THE Swiss clinic which assisted Liverpool motor neurone sufferer Reg Crew to commit suicide is considering opening offices in the UK. Dignitas, currently based in Zurich, may open a UK base to provide the public with information into the work they do.
The clinic is run by Ludwig Minelli and offers "dying preparation, dying company and free death assistance".
A spokesman for the Voluntary Euthanasia Society said Dignitas had opened an office in Hamburg, Germany, to provide information on the debate about assisted death.
He added: "What they are now saying is, if there's a demand for something similar in the UK, they would be prepared to discuss opening an office in the UK."
The move was last night welcomed by Mr Crew's widow, Wyn, from Hunts Cross, who said she was sought out by people who wanted to know more about the clinic.
She said: "People ring me all the time to ask me where the place is and find out more, but I can't say too much, because I could get into trouble. "I am hoping the law will change so people like my husband do not have to leave the country to die.

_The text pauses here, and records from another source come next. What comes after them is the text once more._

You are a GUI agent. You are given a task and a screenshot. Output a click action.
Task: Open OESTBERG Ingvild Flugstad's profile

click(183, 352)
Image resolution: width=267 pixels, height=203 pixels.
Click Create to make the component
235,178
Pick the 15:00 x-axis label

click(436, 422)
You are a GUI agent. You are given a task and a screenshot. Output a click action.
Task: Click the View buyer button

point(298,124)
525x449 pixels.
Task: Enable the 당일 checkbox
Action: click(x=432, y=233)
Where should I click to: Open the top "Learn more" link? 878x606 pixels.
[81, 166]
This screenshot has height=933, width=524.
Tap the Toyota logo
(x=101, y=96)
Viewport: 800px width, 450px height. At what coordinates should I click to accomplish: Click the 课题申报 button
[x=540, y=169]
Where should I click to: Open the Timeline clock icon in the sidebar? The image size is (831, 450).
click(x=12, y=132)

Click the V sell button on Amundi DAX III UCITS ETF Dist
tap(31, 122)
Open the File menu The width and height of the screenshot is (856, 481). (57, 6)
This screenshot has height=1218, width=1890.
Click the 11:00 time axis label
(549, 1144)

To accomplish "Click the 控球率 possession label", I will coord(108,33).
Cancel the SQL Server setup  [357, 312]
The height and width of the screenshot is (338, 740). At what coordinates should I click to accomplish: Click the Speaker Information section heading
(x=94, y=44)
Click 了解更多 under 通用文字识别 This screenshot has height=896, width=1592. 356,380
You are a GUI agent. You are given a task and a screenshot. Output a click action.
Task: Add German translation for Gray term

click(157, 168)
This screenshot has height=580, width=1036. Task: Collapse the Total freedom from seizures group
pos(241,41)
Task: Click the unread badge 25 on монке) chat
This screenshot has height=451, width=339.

"My husband's life was hell. He wanted to end it and she should have been able to do it in his own country. "But I imagine, if an office does open here, it will cause a bit of a furore."
Mrs Crew, who has been campaigning for a change in the law since her husband's death, is in London today to hear Lord Joffe's bill on assisted dying debated in the House of Lords.
Lord Joffe has said he is considering amending his proposals to allow doctors to prescribe drugs for the patients to take themselves, but not directly administer the medication.
The 73-year-old cross bencher said: "I'm thinking of limiting the bill to physician-assisted suicide and not seeking for it to include voluntary euthanasia, but I haven't made a final decision on that.
"It limits the pressure on the patient, it's up to the patient - they're given the prescription and its up to them whether they take it," the peer added.
But last night Mrs Crew said the amendment would be no use to people suffering like her husband.
She said: "My husband had no use of his arms and legs. At the end, he could not even hold his head up.
"He would not be able to administer the drugs himself and lots of other people with motor neurone disease would not either.
"We are talking about very sick people who cannot help themselves."
Lord Joffe's proposed amendments follow opposition by leading churchmen to voluntary euthanasia.
In an article written for a Sunday newspaper, the Archbishop of Canterbury Dr Rowan Williams described how he sat by the bedside of his mother, Nancy, during her final months of dementia.
But, despite this experience, he said he was against assisted dying "chiefly on the grounds of my religious commitments - the conviction that life is a gift from God that we cannot treat as a possession of our own to keep or throw away as we choose...".
But Mrs Crew, who debated the issue with the Archbishop of Cardiff on Radio 4 this weekend, said she believed people had the right to die with dignity.
She said: "If these religious people were having a heart attack would they say 'it was God deciding?' No,, they would want to be brought round artificially.
"You have to have lived with someone in that position to know what it's like."